Un ingeniero como Héctor se va al lado contrario para hacer un libro de recetas, mezclado con la historia del pueblo afroamericano para contar que ambas partes siempre han estado unidas en las raíces de nuestro estilo que es el blues. Imaginamos que podría haber escrito volúmenes y volúmenes, pero en 200 páginas reúne 18 recetas estructuradas de la misma forma: historia de cada receta, las canciones relacionadas sobre el ingrediente/plato y la receta propiamente dicha.

El trabajo de documentación es realmente exhausto y exquisito, ofreciendo multitud de detalles históricos como decíamos de los platos o ingredientes.

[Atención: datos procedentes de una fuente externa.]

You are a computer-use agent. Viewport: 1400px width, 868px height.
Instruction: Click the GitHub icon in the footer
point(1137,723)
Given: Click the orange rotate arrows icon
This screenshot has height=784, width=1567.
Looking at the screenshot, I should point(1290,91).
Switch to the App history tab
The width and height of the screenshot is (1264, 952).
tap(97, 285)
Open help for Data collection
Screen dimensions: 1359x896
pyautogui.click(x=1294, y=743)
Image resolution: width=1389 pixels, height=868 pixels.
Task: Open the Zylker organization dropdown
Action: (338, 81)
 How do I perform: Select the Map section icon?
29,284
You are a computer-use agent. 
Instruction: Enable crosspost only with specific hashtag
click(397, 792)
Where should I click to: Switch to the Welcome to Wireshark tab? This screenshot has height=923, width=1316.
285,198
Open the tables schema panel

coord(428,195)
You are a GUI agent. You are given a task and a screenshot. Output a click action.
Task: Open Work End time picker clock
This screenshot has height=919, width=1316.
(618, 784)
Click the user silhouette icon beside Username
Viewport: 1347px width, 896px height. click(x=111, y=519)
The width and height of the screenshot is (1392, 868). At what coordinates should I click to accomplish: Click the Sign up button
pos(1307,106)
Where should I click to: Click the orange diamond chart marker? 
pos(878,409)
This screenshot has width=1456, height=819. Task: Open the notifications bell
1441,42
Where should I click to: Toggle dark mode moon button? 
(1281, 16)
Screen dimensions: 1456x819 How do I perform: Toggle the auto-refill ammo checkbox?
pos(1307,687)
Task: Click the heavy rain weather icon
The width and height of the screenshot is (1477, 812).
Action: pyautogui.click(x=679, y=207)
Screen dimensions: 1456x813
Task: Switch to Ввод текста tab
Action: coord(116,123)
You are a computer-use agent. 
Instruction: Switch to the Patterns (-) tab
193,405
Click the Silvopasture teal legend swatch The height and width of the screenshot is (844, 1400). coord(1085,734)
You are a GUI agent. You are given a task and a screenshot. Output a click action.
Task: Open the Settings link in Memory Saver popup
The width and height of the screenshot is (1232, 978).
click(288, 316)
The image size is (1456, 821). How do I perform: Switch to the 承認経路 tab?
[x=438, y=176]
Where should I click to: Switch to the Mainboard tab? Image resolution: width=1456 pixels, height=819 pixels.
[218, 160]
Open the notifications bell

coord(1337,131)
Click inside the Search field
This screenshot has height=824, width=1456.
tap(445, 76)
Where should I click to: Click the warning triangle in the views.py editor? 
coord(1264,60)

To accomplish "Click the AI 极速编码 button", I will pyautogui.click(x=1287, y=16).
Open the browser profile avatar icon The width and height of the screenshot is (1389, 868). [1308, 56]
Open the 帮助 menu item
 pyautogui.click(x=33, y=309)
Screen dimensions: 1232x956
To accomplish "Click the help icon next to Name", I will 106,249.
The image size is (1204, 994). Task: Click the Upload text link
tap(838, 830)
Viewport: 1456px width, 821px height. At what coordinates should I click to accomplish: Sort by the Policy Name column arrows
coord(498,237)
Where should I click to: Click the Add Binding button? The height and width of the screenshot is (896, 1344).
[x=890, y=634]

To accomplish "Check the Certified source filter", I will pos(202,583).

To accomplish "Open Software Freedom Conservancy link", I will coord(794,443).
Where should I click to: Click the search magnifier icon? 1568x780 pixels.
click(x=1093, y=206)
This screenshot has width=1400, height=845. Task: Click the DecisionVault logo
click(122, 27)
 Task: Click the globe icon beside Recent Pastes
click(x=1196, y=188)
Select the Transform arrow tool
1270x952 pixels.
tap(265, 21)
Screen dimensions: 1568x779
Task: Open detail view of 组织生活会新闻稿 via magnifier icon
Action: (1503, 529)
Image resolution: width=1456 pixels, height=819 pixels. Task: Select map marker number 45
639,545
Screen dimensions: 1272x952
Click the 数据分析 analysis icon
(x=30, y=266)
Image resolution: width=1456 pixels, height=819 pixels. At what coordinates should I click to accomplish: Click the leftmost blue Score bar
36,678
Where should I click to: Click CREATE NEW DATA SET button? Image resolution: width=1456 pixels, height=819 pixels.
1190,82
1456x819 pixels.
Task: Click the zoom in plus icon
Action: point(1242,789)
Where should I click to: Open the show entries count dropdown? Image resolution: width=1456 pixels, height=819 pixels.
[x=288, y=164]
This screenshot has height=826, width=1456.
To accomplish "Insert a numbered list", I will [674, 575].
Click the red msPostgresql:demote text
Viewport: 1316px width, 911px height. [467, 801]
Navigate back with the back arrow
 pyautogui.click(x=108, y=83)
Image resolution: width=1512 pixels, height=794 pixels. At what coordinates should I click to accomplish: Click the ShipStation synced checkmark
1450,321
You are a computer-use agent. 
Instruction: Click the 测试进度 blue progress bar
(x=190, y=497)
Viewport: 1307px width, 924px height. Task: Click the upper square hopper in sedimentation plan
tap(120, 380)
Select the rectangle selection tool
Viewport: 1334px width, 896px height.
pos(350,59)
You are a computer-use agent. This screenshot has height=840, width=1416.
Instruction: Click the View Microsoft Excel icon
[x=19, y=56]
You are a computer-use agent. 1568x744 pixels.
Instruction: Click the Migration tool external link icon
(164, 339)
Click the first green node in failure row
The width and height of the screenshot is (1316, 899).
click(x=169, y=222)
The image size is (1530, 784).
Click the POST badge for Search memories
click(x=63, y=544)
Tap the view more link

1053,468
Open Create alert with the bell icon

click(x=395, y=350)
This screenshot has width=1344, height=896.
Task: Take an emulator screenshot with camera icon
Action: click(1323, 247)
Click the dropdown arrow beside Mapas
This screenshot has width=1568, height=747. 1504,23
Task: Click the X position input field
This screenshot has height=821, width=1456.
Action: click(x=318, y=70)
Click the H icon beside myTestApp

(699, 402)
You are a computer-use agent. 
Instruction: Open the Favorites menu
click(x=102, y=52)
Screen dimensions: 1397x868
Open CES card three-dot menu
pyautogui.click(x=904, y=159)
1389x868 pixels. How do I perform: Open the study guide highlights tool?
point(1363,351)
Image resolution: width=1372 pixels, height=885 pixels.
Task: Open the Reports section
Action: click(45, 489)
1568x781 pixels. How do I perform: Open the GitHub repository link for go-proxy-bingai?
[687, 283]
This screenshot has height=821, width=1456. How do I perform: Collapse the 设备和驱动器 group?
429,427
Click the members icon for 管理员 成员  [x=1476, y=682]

Gran parte de la música de aquella época tenía su origen en los esclavos afroamericanos para que luego lo acabaran cantando los bluesman de turno como parte de la cultura popular del momento. Por citar tres datos curiosos nos enteramos de donde viene el Apple Pie, el origen de la Barbacoa , quien era el señor Antoine-Agustin Parmentier, o que relación tenía Louis Armstrong con los laxantes… aprendemos platos nuevos como el gumbo, la jambalaya o el Hoppin’ John… ingredientes nuevos como la okra , la santísima trinidad de la cocina cajún o que es la soul food… y que plato se hacía cuando se hacía vudú, como era la matanza de un cerdo o que comían los sirulos. La documentación del libro también es gráfica, y Héctor aporta mapas, fotos y anuncios de la época haciendo más visual e interesante el libro.

Como se puede esperar no son recetas de alta cocina, son “para todos los públicos”… algunas más apetecibles que otras, pero es algo al alcance de cualquiera que quiera poner un poco de interés por ponerse a hacer los platos y meterse un poco en el ambiente, con la cocina, la música… Por poner un pero al libro, diríamos que las fotos pecan de un tanto sencillas/simples… no sabemos si ese era el objetivo, aún así algo más trabajado hubiese dado mayor impacto visual a todo el acabado.

No queremos descubrir más detalles para que os hagáis con el libro, entendáis aquella época, la música y de paso si podéis llenaros la barriga mejor que mejor. Esperemos que haya un segundo volumen con más platos, explicaciones y curiosidades para saber más sobre aquellos días y empaticemos con su gente y con la música. De momento este ya lo valoran más fuera que en España, porque le han dado un premio en los “World Cookbook Awards” de Estados Unidos, en la categoría C17 optando al galardón “Best in the world” la próxima primavera en París. Apoyamos sin duda al lanzamiento para que esté en cocinas, clases de música o donde sea, hay que dejar constancia de un legado tan importante.